Kronologi kasus Ismail Bolong
Kasus tambang ilegal Ismail Bolong mencuri perhatian publik pada awal November lalu saat video pengakuannya tersebar luas. Dalam video tersebut, Ismail mengaku mengalirkan dana tambang ilegal ke sejumlah perwira Polri. Diantaranya adalah Kabareskrim Komjen Agus Andrianto.
Setelah video itu tersebar luas, Ismail balik membantah. Dia menyatakan video itu dibuat pada Februari 2022 saat diperiksa oleh Divisi Propam Polri. Dia mengaku dibawa ke sebuah hotel dan diminta membacakan pernyataan tertulis yang telah disiapkan oleh seorang perwira Polri.
Setelah video itu tersebar, muncul pula laporan hasil penyelidikan yang dibuat oleh Divisi Propam Polri. Satu laporan ditandatangani oleh mantan Kepala Biro Pengamanan Internal Brigjen Hendra Kurniawan, sementara satu laporan lainnya ditandatangani oleh mantan Kepala Div Propam Polri Irjen Ferdy Sambo. Keduanya kini menjadi terdakwa dalam kasus pembunuhan Brigadir Yosua.
Dalam laporan itu juga dijelaskan secara rinci aliran dana Ismail Bolong ke para perwira Polri. Nilainya mencapai puluhan miliar. Sambo dalam laporannya kepada Kapolri Jenderal Listyo Sigit Prabowo menyatakan telah memiliki bukti yang cukup adanya aliran dana dan pembiaran aktivitas tambang ilegal oleh Ismail Bolong tersebut.
Hendra dan Sambo membenarkan dokumen tersebut. Namun, mereka tak mau berbicara soal tindak lanjut penyelidikan tersebut.

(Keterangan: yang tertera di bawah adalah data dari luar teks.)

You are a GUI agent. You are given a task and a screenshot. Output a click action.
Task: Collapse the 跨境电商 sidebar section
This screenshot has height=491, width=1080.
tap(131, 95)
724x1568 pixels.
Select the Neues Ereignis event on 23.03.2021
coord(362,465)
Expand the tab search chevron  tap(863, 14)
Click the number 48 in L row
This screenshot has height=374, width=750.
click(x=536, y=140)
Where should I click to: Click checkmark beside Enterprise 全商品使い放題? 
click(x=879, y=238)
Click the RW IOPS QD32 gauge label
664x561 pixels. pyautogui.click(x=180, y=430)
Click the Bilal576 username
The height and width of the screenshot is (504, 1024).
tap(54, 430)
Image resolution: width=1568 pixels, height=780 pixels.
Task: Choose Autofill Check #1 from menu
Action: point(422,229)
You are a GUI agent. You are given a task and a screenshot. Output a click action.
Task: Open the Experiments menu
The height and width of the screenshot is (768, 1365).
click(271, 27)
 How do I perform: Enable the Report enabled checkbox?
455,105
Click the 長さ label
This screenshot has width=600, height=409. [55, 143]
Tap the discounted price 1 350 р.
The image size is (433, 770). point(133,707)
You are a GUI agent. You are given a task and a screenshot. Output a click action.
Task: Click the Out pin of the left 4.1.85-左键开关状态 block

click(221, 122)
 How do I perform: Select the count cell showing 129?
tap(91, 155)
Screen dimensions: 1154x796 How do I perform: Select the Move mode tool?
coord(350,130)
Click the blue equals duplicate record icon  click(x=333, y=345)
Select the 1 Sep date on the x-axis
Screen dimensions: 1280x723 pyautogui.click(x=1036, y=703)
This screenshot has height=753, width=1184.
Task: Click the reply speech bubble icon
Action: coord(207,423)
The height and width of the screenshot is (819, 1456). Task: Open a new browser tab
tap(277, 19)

Kabareskrim Komjen Agus Andrianto membantah menerima aliran dana dari Ismail Bolong. Agus justru balik menyerang Hendra dan Sambo dengan mencurigai keduanya sebagai penerima aliran dana itu. Agus mempertanyakan kenapa Hendra dan Sambo tak segera menangkap Ismail.